For the records that follow, give the number of lines containing the word "computer", with no added text.

☆ ☆ ☆ ☆

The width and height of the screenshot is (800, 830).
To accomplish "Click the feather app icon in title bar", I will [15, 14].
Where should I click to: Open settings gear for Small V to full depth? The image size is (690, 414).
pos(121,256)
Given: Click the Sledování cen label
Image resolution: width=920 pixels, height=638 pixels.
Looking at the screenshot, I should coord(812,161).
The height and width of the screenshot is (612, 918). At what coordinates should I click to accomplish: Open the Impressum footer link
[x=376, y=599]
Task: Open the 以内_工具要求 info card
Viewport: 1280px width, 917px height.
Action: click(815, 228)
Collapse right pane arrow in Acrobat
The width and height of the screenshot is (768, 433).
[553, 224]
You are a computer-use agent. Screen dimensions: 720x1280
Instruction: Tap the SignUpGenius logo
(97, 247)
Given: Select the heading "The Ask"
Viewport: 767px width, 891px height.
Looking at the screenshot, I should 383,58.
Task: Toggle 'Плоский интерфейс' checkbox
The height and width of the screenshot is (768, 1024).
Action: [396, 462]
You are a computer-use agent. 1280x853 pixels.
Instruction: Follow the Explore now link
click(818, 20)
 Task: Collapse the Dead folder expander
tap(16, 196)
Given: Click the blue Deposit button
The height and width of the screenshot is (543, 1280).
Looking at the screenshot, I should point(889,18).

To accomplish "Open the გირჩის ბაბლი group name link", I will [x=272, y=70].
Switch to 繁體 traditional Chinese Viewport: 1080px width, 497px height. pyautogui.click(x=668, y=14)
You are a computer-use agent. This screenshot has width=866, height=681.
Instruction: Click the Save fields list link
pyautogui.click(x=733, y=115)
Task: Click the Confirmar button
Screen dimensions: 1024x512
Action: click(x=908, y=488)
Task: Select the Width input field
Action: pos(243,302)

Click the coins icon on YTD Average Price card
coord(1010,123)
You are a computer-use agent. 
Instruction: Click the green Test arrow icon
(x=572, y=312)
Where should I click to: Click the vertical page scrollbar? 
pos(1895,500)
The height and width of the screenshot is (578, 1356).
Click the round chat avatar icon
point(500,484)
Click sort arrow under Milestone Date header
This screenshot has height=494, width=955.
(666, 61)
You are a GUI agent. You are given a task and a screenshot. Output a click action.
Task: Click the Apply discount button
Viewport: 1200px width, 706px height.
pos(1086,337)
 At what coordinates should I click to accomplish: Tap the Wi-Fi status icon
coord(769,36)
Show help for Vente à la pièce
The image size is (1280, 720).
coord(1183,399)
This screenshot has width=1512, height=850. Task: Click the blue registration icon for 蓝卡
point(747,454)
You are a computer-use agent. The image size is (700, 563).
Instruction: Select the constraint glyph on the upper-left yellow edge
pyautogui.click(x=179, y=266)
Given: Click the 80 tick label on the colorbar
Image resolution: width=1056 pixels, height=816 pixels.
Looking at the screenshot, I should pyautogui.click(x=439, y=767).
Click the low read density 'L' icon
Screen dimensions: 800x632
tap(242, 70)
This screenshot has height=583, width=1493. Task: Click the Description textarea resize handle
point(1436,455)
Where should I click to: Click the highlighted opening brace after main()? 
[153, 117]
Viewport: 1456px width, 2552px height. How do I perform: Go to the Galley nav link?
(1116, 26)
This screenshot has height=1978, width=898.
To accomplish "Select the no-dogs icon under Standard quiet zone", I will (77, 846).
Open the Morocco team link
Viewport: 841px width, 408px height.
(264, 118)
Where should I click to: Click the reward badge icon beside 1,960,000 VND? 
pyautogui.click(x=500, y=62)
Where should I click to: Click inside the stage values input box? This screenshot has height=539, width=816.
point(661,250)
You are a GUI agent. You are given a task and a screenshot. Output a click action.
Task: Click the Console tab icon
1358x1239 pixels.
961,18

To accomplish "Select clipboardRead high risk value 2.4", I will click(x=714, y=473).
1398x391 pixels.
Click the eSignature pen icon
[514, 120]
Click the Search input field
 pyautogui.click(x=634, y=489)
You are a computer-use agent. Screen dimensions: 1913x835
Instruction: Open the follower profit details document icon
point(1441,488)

☆ ☆ ☆ ☆

--- Solution for this problem ---
6